Ein Stühlchen in Bonn soll's sein, Klaus Müller hat Platz 2 der bündnisgrünen Landesliste von Schleswig-Holstein ergattert — und würde bei einem Wahlergebnis von sieben Prozent im Bundestag sitzen. Erstaunlich in dem Alter? Wer den Kandidaten näher betrachtet, wird sich eher wundern, daß er derzeit ohne Amt ist. „Wahnsinnig ehrgeizig“ und „echt begabt“, diese Attribute schreiben ihm gute Freunde zu. Müller sei „machtgeil“ und habe „grüne Ideen verraten“, fluchen indes seine Gegner.

Das war im Mai 1997, als Schleswig-Holsteins Bündnisgrüne sich heillos zerstritten hatten. Weil das AKW Krümmel bleibt, weil die A20 kommt und Frauen- oder Flüchtlingsfragen zurücktraten, wollten die Fundis raus aus dem Kabinett von Heide Simonis. Doch die Rechnung hatten sie ohne den Müller gemacht. „Wenn ich in eine Partei gehe, arbeite ich auch in der Regierung mit“, heißt die Devise des Realos, der „Spontivorstöße und endloses Geschwafel immer ätzend“ fand. Und der nach einer „ziemlich ekligen Auseinandersetzung“ lieber selbst abtrat, als die Koalition platzen zu lassen.

Seither also sitzt er in dieser aufgeräumten Zweizimmerwohnung, sortiert Papierchen und feilt am politischen Comeback. Abends. Am Wochenende. Immer dann, wenn er nicht die kanariengelbe Krawatte anlegt, das großzügig geschnittene Burgundersakko überwirft und losstürmt. Klaus Müller kann Unpünktlichkeit nicht ausstehen, schließlich tickt die Stechuhr in der Investitionsbank Kiel. Banktrainee ist dieser Nachwuchsgrüne, den es ein Lächeln kostet, für sein Kreditinstitut EU-Förderprogramme abzuwickeln und für eine Partei anzutreten, deren Gründer noch am großen Umsturz bastelten.

„Ich will an die Hebel und Politik gestalten“, bekennt Klaus Müller, der „mit der Verbiesterung und dem geschlossenen Weltbild“ grüner Altvorderer „wenig anfangen“ kann. Eine Portion Pragmatismus lag schon in der Wiege, die Mutter ist promovierte Biochemikerin, der Vater Manager eines Tabakkonzers. Anderthalb Jahre USA, Abitur in Wuppertal, dann „Daumen raus und durch Australien“: Im liberalen Speckgürtel der westdeutschen Vorwenderepublik ist Klaus Müller großgeworden. In einer Generation, die ihre Eltern — „mein Vater ist nicht dogmatisch, ich auch nicht“ — schon nicht mehr provozieren konnten mit den Forderungen der Ökopaxe.

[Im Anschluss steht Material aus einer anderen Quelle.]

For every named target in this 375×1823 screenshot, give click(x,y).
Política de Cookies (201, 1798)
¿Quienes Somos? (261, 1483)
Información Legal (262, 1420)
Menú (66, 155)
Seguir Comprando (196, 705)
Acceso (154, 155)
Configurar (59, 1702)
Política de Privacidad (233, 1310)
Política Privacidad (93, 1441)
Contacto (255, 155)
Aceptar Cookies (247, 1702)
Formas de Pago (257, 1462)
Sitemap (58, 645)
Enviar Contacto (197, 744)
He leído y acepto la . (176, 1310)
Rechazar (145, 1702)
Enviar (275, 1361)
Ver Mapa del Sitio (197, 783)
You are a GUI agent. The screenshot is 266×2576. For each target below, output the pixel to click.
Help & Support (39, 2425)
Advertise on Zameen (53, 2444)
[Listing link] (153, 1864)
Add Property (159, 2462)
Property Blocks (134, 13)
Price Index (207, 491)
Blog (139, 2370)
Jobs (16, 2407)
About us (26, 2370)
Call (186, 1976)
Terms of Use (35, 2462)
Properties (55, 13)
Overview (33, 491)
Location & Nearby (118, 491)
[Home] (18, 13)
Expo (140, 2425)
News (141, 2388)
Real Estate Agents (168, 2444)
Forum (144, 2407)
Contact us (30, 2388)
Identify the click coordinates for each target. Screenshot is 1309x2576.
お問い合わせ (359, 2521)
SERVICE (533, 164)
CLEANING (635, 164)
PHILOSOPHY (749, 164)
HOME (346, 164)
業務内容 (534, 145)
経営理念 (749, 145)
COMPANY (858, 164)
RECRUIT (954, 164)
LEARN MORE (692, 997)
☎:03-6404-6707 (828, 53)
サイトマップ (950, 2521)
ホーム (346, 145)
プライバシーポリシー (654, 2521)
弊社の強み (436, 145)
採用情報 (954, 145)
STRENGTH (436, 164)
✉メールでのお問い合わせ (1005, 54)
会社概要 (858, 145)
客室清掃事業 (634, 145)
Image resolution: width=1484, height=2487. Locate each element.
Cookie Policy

Mehr Pax als Öko übrigens, Anfang der 90er sang Klaus Müller gegen Rüstung und Golfkrieg an. Er habe „christlich motiviert verweigert“, viele Freunde studierten Theologie, Klaus entschied sich fürs Irdische. „Was die Welt zusammenhält, ist Geld“, meint der diplomierte Volkswirtschaftler, der die Gorleben-Demo ausfallen ließ, „weil eine Klausur dazwischenkam“, aber in die Friedensbewegung „ziemlich gut reingerutscht“ ist. Daß sein Jahrgang in etablierte grüne Strukturen schliddern konnte, findet er nicht nur von Vorteil: „Die älteren Grünen haben in K-Gruppen politische Kompetenz erworben, wo lernen die Jungen zu diskutieren?“

Klaus Müller hat es gelernt. Mit 20 Jahren saß er im grünen Kreisvorstand Bonn, mit 23 rückte er in den schleswig-holsteinischen Landesvorstand auf, mit 25 Jahren handelte er den rot-grünen Koalitionsvertrag aus. „Natürlich wird einem das auch geneidet“, weiß der Newcomer, den bislang noch sein jungenhaftes Auftreten vom aalglatten Funktionär unterscheidet. Druckreif sind die Sätze, die er hinterm Steuer über Arbeitszeitverkürzung oder „den positiven Nettoeffekt der Ökosteuer“ losläßt. Und es klingt nicht, als sei er eine Niete in Mathe, wenn er die „Lohnnebenkosten der Arbeitgeber in eine Wertschöpfungsabgabe umwandeln“ will oder „mehr Finanzkompetenz für die Kommunen“ fordert.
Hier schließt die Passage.